As control variables, I include year born, education and income (expressed as relative ranks within each country) and the year the data were gathered (between 2002 and 2010).
Some of the findings so far:
- In almost every country, younger people are less religious.
- In most countries, people with more education are less religious.
- In about half of the 34 countries, people with lower income are less religious. In the rest, the effect (if any) is too small to be distinguished from noise with this sample size.
- In most countries, people who watch more television are less religious.
- In a fewer than half of the countries, people who listen to more radio are less religious.
- The results for newspapers are similar: only a few countries show a negative effect, and in some countries the effect is positive.
- In almost every country, people who use the Internet are less religious.
- There is a weak relationship between the strength of the effect and the average degree of religiosity: the negative effect of Internet use on religion tends to be stronger in more religious countries.
In the previous article, I measured effect size using the parameters of the regression models: for logistic regression, the parameter is a log odds ratio, for linear regression it is a linear weight. These parameters are not useful for comparing the effects of different factors, because they are not on the same scale, and they are not the best choice for comparing effect size between countries, because they don't take into account variation in each factor in each country.
For example, in one country the parameter associated with Internet use might be small, but if there is large variation in Internet use within the country, the net effect size might be greater than in another country with a larger parameter, but little variation.
So my next step is to define effect size in terms that are comparable between factors and between countries. To explain the methodology, I'll use the logistic model, which predicts the probability of religious affiliation. I start by fitting the model to the data, then use the model to predict the probability of affiliation for a hypothetical respondent whose values for all factors are the national mean. Then I vary one factor at a time, generating predictions for hypothetical respondents whose value for one factor is at the 25th percentile (within country) and at the 75th percentile. Finally, I compute the difference in predicted values in percentage points.
As an example, suppose a hypothetically average respondent has a 45% chance of reporting a religious affiliation, as predicted by the model. And suppose the 25th and 75th percentiles of Internet use are 2 and 7, on a 7 point scale. A person who is average in every way, but with Internet use only 2 might have a 47% chance of affiliation. The same person with Internet use 7 might have a 42% chance. In that case I would report that the effect size is a difference of 5 percentage points.

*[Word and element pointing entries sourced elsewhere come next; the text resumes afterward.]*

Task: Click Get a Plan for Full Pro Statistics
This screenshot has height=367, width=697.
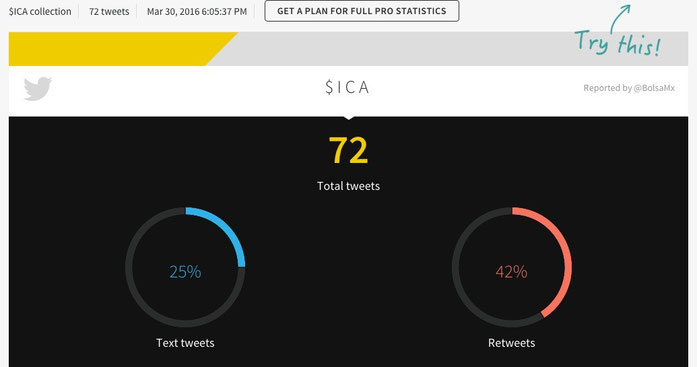Action: pyautogui.click(x=362, y=11)
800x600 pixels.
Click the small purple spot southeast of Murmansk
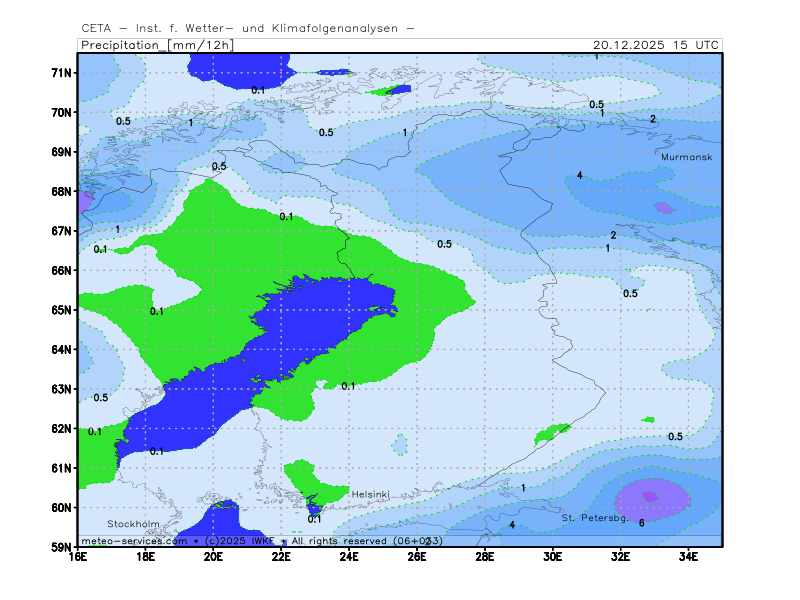(x=664, y=208)
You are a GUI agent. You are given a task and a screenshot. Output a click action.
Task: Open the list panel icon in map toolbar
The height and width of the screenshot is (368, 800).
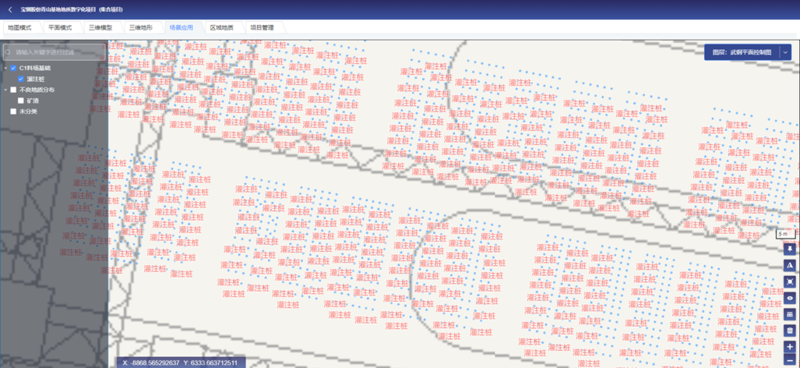(x=790, y=314)
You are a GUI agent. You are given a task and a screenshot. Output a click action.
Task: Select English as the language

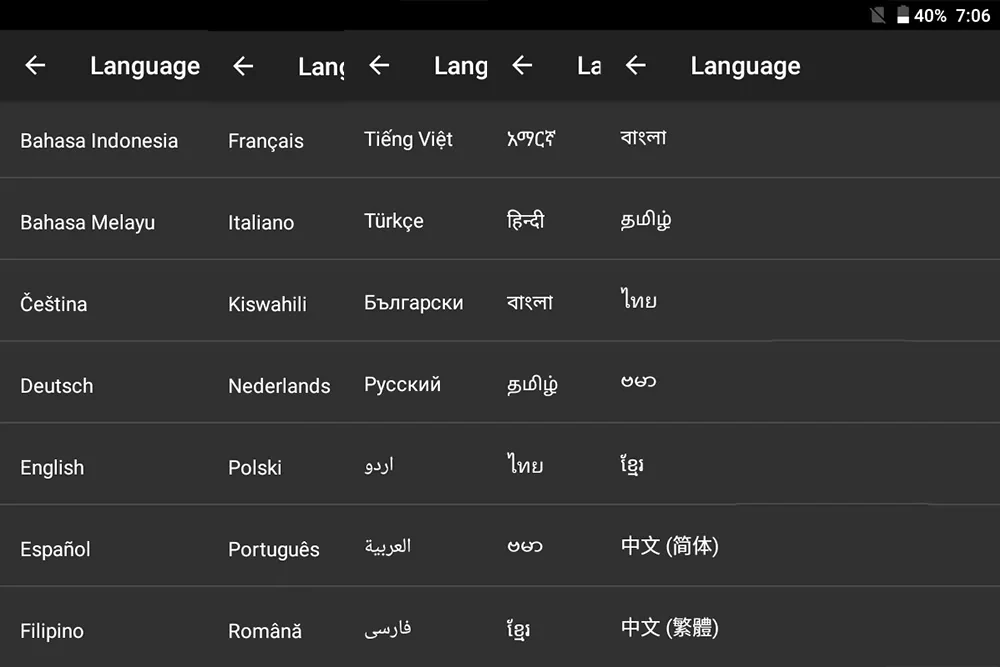[x=52, y=467]
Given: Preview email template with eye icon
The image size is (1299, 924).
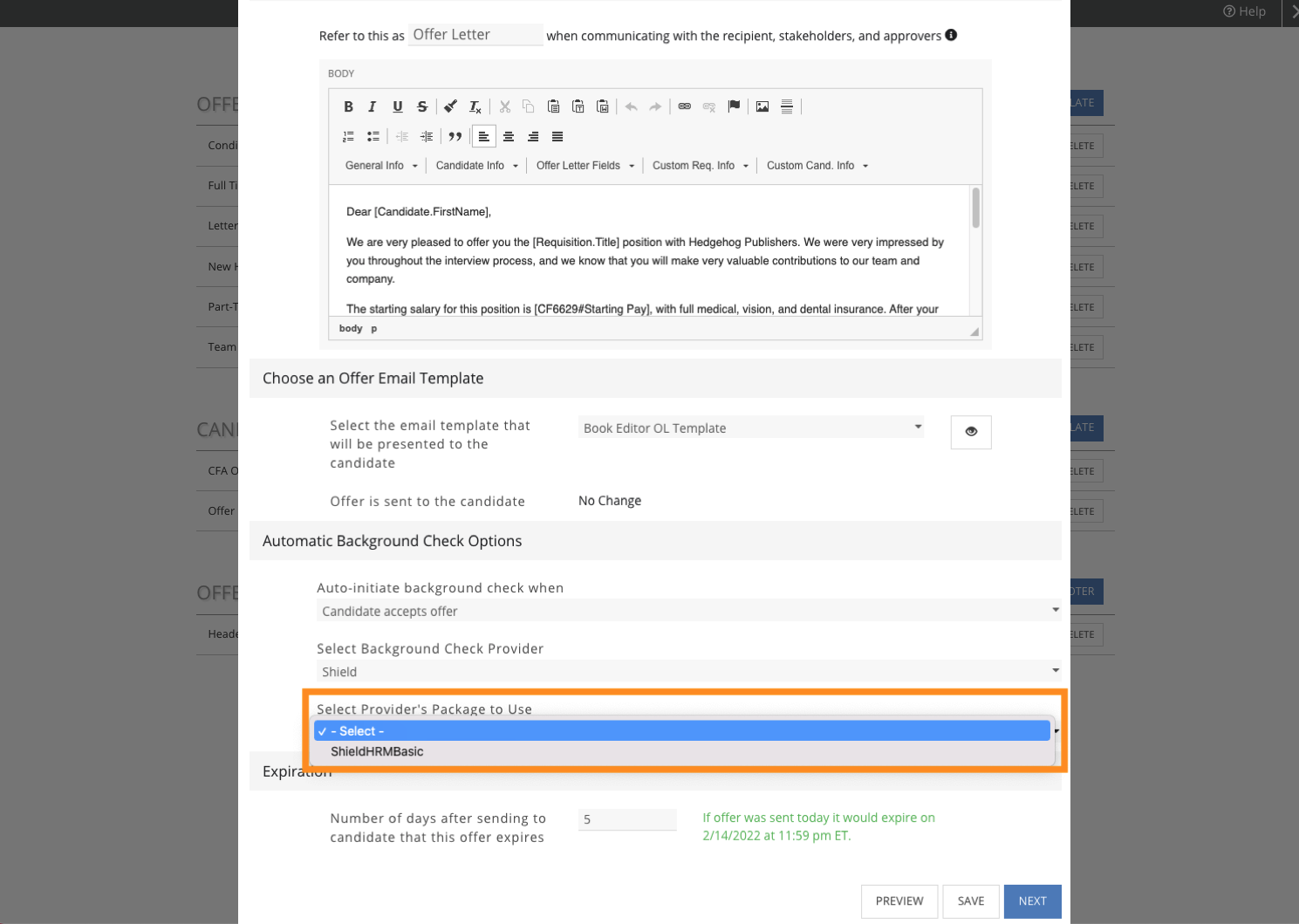Looking at the screenshot, I should (x=971, y=432).
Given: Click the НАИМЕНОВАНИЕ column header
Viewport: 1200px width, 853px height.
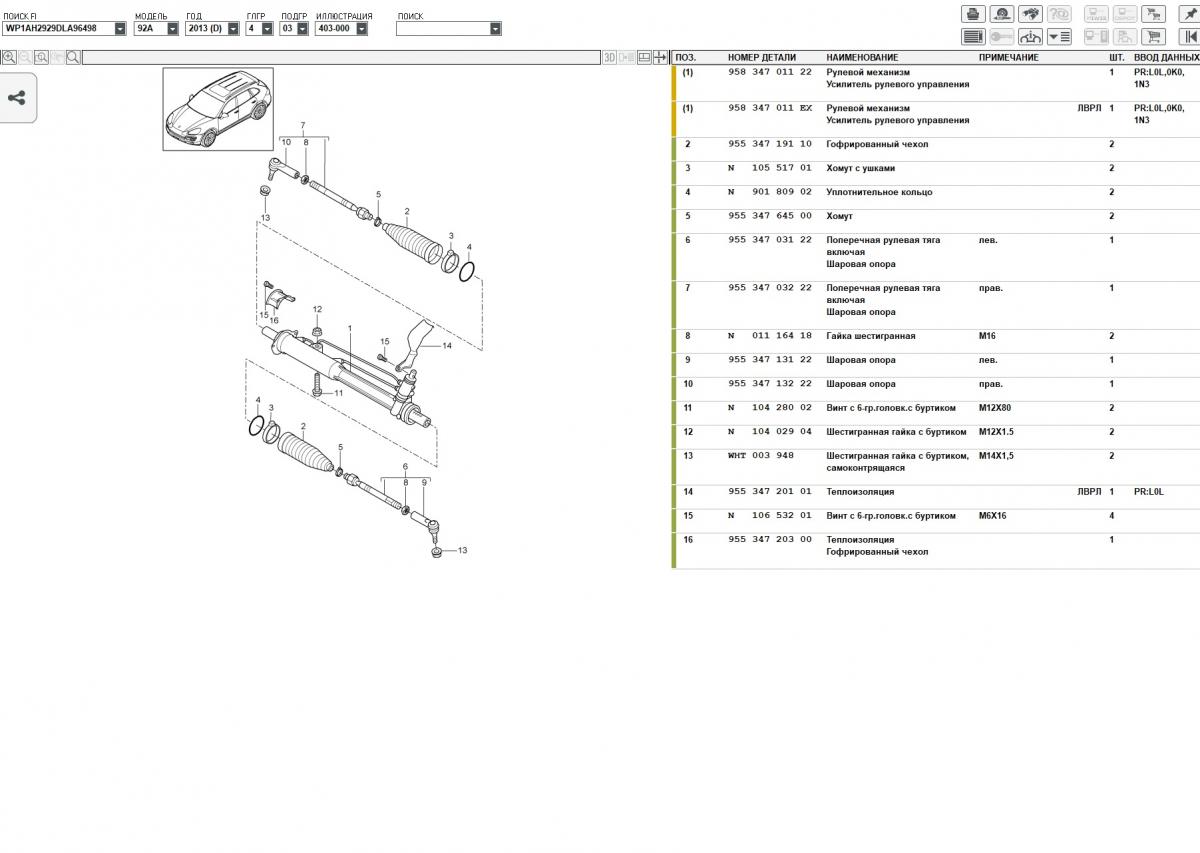Looking at the screenshot, I should [862, 58].
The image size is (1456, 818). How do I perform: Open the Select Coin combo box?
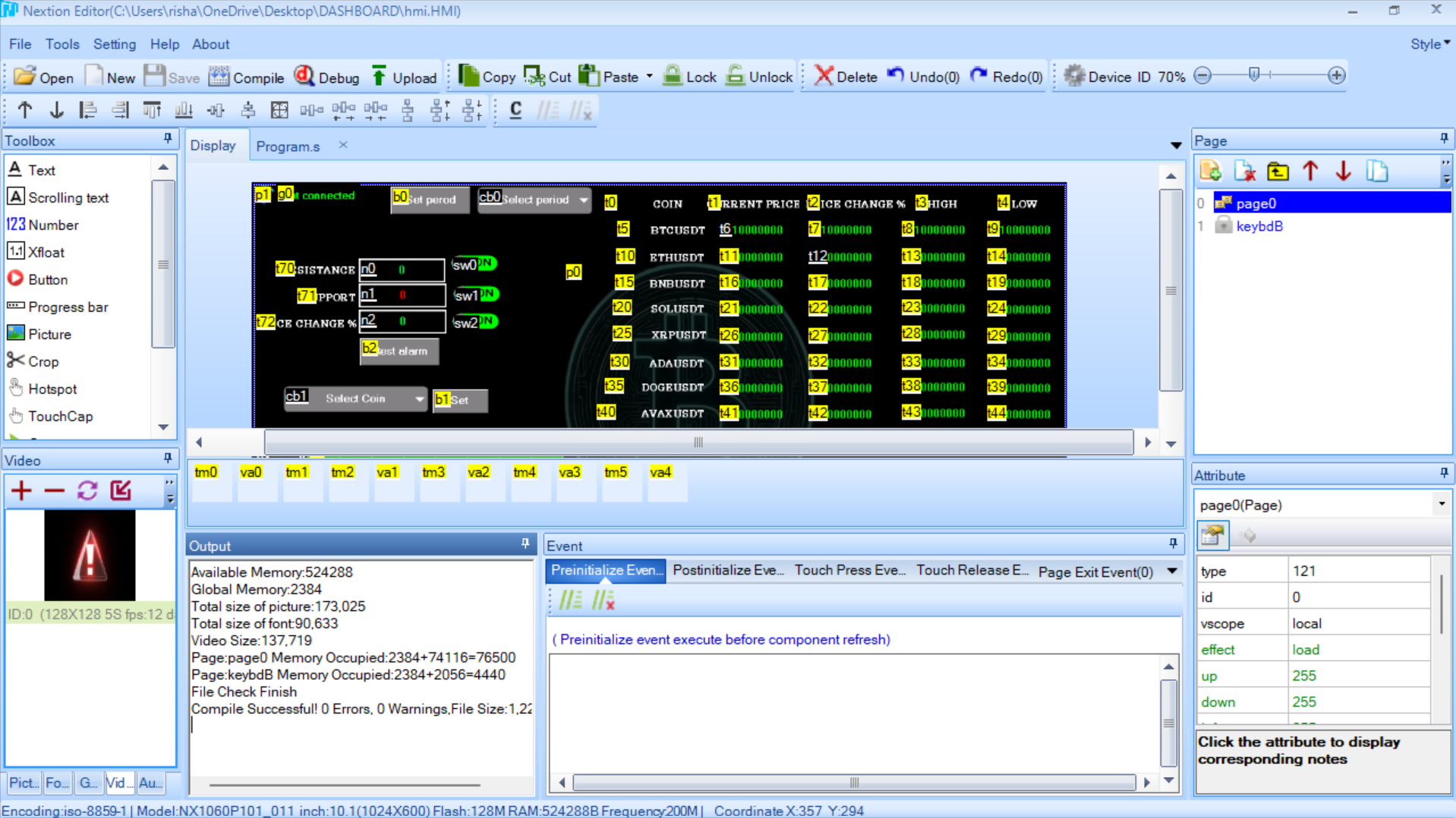click(355, 398)
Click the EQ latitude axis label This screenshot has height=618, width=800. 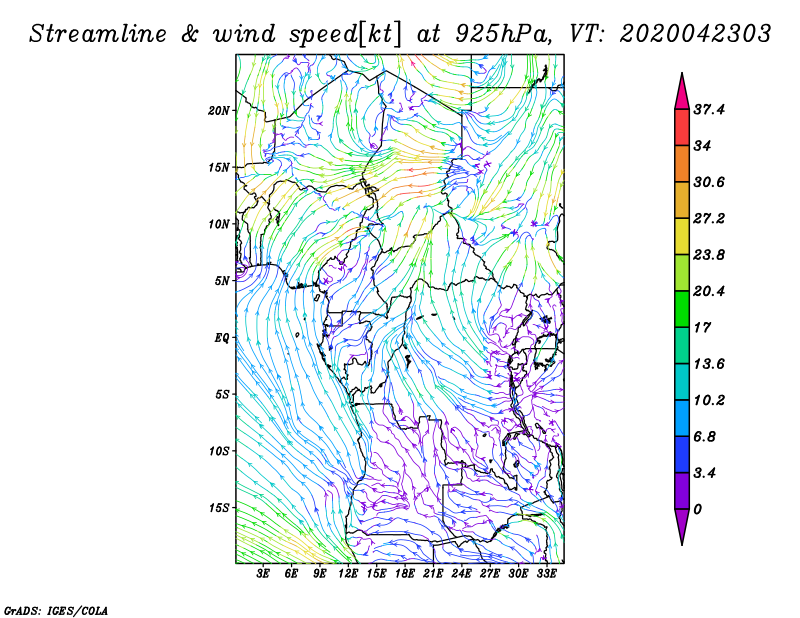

As in the previous article, I run this analysis on about 200 iterations of resampled data, then compute a median and 95% confidence interval for each value.
Quadratic age model
Before I get to the results, there is one other change from the previous installment: I added a quadratic term for year born. The reason is that in preliminary results, I noticed that Internet had the strongest negative association with religiosity, followed by television, then radio and newspapers. I wondered whether this pattern might be the result of correlation with age; that is, whether younger people are more likely to consume new media and be less religious. I was already controlling for age using yrborn60 (year born minus 1960) but I worried that if the relationship with age is nonlinear, I might not be controlling for it effectively.
So I added a quadratic term to the model. Here are the estimated parameters for the linear term and quadratic term:
In many countries, both parameters are statistically significant, so I am inclined to keep them in the model. The sign of the quadratic term is usually positive, so the curves are convex up, which suggests that the age effect might be slowing down.
Anyway, including the quadratic term has almost no effect on the other results: the relative strengths of the associations are the same.
Model 1 resultsAgain, the first model uses logistic regression with dependent variable hasrelig, which indicates whether the respondent reports a religious affiliation.
In the following figures, the x-axis is the percentage point difference in hasrelig between people at the 25th and 75th percentile for each explanatory variable.
Model 2 resultsThe second model uses linear regression with dependent variable rlgdgr, which indicates degree of religiosity on a 0-10 scale.
In the following figures, the x-axis shows the difference in rlgdgr between people at the 25th and 75th percentile for each explanatory variable.
That's all for now. I have a few things to check out, and then I should probably wrap things up.